YOUR TASK: Copy all of the records below line for line, with no changes at all.

(Records of text and elements to point to)
──────
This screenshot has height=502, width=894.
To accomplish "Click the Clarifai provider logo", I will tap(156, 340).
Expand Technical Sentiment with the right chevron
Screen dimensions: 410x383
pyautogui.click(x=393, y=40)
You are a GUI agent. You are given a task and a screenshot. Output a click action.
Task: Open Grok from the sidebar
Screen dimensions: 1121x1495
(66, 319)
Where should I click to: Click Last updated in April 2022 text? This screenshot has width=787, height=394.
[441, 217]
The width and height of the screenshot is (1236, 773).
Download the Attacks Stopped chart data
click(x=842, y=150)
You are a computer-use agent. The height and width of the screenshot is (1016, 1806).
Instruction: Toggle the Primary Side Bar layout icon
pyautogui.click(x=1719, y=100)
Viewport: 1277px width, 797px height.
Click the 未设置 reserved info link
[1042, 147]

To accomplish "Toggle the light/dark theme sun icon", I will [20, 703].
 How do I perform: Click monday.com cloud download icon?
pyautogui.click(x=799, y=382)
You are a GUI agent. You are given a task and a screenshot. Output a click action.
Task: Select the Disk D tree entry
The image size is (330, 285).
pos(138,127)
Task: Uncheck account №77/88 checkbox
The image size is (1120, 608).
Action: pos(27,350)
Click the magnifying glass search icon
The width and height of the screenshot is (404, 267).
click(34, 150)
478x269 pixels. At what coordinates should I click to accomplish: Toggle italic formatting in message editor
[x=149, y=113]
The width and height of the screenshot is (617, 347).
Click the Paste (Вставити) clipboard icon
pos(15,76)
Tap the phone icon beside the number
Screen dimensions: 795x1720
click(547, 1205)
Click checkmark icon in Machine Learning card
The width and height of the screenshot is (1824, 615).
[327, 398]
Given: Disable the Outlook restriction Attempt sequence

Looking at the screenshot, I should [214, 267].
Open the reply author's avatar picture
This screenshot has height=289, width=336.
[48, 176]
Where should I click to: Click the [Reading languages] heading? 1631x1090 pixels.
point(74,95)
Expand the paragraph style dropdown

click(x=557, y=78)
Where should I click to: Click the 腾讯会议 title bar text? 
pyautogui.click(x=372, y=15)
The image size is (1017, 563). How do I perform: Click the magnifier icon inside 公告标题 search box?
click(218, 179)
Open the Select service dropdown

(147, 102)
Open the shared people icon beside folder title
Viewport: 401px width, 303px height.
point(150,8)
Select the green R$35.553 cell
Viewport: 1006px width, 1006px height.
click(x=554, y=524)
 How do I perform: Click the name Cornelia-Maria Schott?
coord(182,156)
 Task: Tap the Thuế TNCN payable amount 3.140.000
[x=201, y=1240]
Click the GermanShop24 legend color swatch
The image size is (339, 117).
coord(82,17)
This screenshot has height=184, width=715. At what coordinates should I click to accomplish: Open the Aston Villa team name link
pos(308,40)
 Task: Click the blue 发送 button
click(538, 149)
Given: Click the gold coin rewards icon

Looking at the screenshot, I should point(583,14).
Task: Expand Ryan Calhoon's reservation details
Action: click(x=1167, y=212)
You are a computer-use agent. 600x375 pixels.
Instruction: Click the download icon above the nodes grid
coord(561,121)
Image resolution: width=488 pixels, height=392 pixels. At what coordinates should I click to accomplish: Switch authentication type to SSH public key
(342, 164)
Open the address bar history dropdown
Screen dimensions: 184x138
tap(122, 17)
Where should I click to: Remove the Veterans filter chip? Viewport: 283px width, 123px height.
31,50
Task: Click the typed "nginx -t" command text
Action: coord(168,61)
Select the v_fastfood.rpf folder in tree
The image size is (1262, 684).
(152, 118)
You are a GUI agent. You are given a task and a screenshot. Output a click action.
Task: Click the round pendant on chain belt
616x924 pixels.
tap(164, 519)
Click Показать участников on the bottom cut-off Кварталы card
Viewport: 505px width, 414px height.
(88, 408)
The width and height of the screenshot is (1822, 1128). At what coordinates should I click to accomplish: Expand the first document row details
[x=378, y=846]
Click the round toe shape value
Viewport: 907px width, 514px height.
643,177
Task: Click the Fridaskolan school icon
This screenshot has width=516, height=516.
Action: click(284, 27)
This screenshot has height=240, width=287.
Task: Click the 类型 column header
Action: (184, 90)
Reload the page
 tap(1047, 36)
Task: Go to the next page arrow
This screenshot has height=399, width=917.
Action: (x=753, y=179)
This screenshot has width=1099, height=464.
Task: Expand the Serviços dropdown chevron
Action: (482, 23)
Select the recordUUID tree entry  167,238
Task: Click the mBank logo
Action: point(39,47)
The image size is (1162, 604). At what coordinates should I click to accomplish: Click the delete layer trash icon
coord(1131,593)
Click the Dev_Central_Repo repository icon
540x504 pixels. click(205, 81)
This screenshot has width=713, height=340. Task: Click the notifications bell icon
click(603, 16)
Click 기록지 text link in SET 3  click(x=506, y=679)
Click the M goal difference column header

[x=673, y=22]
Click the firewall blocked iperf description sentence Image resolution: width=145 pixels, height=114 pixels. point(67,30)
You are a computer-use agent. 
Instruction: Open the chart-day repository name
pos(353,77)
──────
SOLUTION FOR THIS TASK:
This screenshot has height=502, width=894.
To accomplish "Click the Clarifai provider logo", I will tap(156, 340).
Expand Technical Sentiment with the right chevron
Screen dimensions: 410x383
pyautogui.click(x=393, y=40)
You are a GUI agent. You are given a task and a screenshot. Output a click action.
Task: Open Grok from the sidebar
Screen dimensions: 1121x1495
(66, 319)
Where should I click to: Click Last updated in April 2022 text? This screenshot has width=787, height=394.
[441, 217]
The width and height of the screenshot is (1236, 773).
Download the Attacks Stopped chart data
click(x=842, y=150)
You are a computer-use agent. The height and width of the screenshot is (1016, 1806).
Instruction: Toggle the Primary Side Bar layout icon
pyautogui.click(x=1719, y=100)
Viewport: 1277px width, 797px height.
Click the 未设置 reserved info link
[1042, 147]

To accomplish "Toggle the light/dark theme sun icon", I will [20, 703].
 How do I perform: Click monday.com cloud download icon?
pyautogui.click(x=799, y=382)
You are a GUI agent. You are given a task and a screenshot. Output a click action.
Task: Select the Disk D tree entry
The image size is (330, 285).
pos(138,127)
Task: Uncheck account №77/88 checkbox
The image size is (1120, 608).
Action: pos(27,350)
Click the magnifying glass search icon
The width and height of the screenshot is (404, 267).
click(34, 150)
478x269 pixels. At what coordinates should I click to accomplish: Toggle italic formatting in message editor
[x=149, y=113]
The width and height of the screenshot is (617, 347).
Click the Paste (Вставити) clipboard icon
pos(15,76)
Tap the phone icon beside the number
Screen dimensions: 795x1720
click(547, 1205)
Click checkmark icon in Machine Learning card
The width and height of the screenshot is (1824, 615).
[327, 398]
Given: Disable the Outlook restriction Attempt sequence

Looking at the screenshot, I should [214, 267].
Open the reply author's avatar picture
This screenshot has height=289, width=336.
[48, 176]
Where should I click to: Click the [Reading languages] heading? 1631x1090 pixels.
point(74,95)
Expand the paragraph style dropdown

click(x=557, y=78)
Where should I click to: Click the 腾讯会议 title bar text? 
pyautogui.click(x=372, y=15)
The image size is (1017, 563). How do I perform: Click the magnifier icon inside 公告标题 search box?
click(218, 179)
Open the Select service dropdown

(147, 102)
Open the shared people icon beside folder title
Viewport: 401px width, 303px height.
point(150,8)
Select the green R$35.553 cell
Viewport: 1006px width, 1006px height.
click(x=554, y=524)
 How do I perform: Click the name Cornelia-Maria Schott?
coord(182,156)
 Task: Tap the Thuế TNCN payable amount 3.140.000
[x=201, y=1240]
Click the GermanShop24 legend color swatch
The image size is (339, 117).
coord(82,17)
This screenshot has height=184, width=715. At what coordinates should I click to accomplish: Open the Aston Villa team name link
pos(308,40)
 Task: Click the blue 发送 button
click(538, 149)
Given: Click the gold coin rewards icon

Looking at the screenshot, I should point(583,14).
Task: Expand Ryan Calhoon's reservation details
Action: click(x=1167, y=212)
You are a computer-use agent. 600x375 pixels.
Instruction: Click the download icon above the nodes grid
coord(561,121)
Image resolution: width=488 pixels, height=392 pixels. At what coordinates should I click to accomplish: Switch authentication type to SSH public key
(342, 164)
Open the address bar history dropdown
Screen dimensions: 184x138
tap(122, 17)
Where should I click to: Remove the Veterans filter chip? Viewport: 283px width, 123px height.
31,50
Task: Click the typed "nginx -t" command text
Action: coord(168,61)
Select the v_fastfood.rpf folder in tree
The image size is (1262, 684).
(152, 118)
You are a GUI agent. You are given a task and a screenshot. Output a click action.
Task: Click the round pendant on chain belt
616x924 pixels.
tap(164, 519)
Click Показать участников on the bottom cut-off Кварталы card
Viewport: 505px width, 414px height.
(88, 408)
The width and height of the screenshot is (1822, 1128). At what coordinates should I click to accomplish: Expand the first document row details
[x=378, y=846]
Click the round toe shape value
Viewport: 907px width, 514px height.
643,177
Task: Click the Fridaskolan school icon
This screenshot has width=516, height=516.
Action: click(284, 27)
This screenshot has height=240, width=287.
Task: Click the 类型 column header
Action: (184, 90)
Reload the page
 tap(1047, 36)
Task: Go to the next page arrow
This screenshot has height=399, width=917.
Action: (x=753, y=179)
This screenshot has width=1099, height=464.
Task: Expand the Serviços dropdown chevron
Action: (482, 23)
Select the recordUUID tree entry  167,238
Task: Click the mBank logo
Action: point(39,47)
The image size is (1162, 604). At what coordinates should I click to accomplish: Click the delete layer trash icon
coord(1131,593)
Click the Dev_Central_Repo repository icon
540x504 pixels. click(205, 81)
This screenshot has width=713, height=340. Task: Click the notifications bell icon
click(603, 16)
Click 기록지 text link in SET 3  click(x=506, y=679)
Click the M goal difference column header

[x=673, y=22]
Click the firewall blocked iperf description sentence Image resolution: width=145 pixels, height=114 pixels. point(67,30)
You are a computer-use agent. 
Instruction: Open the chart-day repository name
pos(353,77)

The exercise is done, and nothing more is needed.